Segundo o diretor-geral da ANP, Artur Wat, a abertura do mercado de gás natural avançou nos últimos anos, mas a consolidação do novo modelo depende da conclusão da revisão das tarifas de transporte e da definição de regras claras para remuneração dos investimentos. O diretor-geral reforçou que a agência atua para dar previsibilidade ao setor. Segundo Watt, em 2026 a prioridade da agência é concluir a revisão tarifária, com a valoração da Base Regulatória de Ativos (BRA), a definição da receita máxima permitida e das tarifas aplicáveis. A nova regulamentação prevê, além das tarifas anuais, modalidades de curto prazo e uma tarifa de longo prazo com desconto relevante, voltada a contratos de até dez anos, como no caso das térmicas do leilão de potência (LRCAP) e projetos industriais intensivos em gás.
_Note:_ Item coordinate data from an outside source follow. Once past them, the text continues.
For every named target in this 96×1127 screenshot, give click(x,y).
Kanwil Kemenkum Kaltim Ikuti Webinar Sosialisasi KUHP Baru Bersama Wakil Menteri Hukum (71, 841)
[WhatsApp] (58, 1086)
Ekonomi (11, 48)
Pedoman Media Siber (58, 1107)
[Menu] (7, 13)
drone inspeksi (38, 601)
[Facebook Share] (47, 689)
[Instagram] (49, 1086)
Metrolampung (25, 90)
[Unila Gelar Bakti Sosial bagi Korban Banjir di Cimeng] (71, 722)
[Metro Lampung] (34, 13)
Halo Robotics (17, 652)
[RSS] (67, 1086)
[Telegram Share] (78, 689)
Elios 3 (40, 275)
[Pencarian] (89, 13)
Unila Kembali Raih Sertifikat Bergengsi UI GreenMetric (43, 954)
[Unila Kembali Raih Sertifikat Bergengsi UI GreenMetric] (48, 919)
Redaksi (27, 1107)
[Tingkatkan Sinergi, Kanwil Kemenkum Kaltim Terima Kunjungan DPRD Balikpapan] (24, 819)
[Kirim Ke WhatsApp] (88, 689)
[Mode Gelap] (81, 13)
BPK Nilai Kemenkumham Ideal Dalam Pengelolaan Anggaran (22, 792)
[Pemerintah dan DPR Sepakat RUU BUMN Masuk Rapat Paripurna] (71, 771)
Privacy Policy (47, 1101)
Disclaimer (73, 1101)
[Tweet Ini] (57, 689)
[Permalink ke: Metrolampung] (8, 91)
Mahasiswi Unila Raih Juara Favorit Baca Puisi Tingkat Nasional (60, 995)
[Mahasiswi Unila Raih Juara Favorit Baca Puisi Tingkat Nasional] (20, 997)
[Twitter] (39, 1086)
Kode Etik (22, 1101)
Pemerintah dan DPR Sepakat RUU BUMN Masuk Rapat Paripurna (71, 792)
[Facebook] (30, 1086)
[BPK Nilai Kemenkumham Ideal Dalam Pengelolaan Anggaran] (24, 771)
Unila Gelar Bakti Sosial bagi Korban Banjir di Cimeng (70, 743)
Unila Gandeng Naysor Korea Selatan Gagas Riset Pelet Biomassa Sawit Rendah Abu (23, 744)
O diretor defendeu que os modelos tarifários sejam ajustados à realidade brasileira. “Ele tem que ser adaptado à realidade local, ao nosso cenário histórico”, afirmou, ao comentar debates sobre metodologias de cálculo.
Outra prioridade será a aprovação de projetos estruturantes de produção e de integração da infraestrutura de transporte, com impacto na ampliação da oferta. “A gente precisa dobrar a nossa capacidade líquida”, disse Watt, ao diferenciar produção bruta de volume efetivamente escoado e disponível para consumo. Segundo ele, a expansão da oferta passa pelo aumento do escoamento do pré-sal, pela importação e pela integração energética com países do Cone Sul, como a Argentina, além do avanço do biometano. O diretor-geral ressaltou que os números de 2025 mostram que a abertura do mercado “já é uma realidade em andamento”. “Temos grandes avanços marcantes no contexto do mercado brasileiro”, afirmou. Watt citou o aumento de comercializadores autorizados, de 122 para 226; de carregadores, de 71 para 149; e de importadores, de 12 para 55. O número de consumidores no mercado livre saltou de 8 para 90, com crescimento médio de 70% ao ano. Em 2025, foram registrados 1.700 contratos de compra e venda de gás natural, alta de 60% ante 2024. O diretor também destacou a redução do market share da Petrobras, especialmente nas regiões Norte e Nordeste, onde terminais privados e a produção terrestre vêm atuando como polos de dinamização do mercado.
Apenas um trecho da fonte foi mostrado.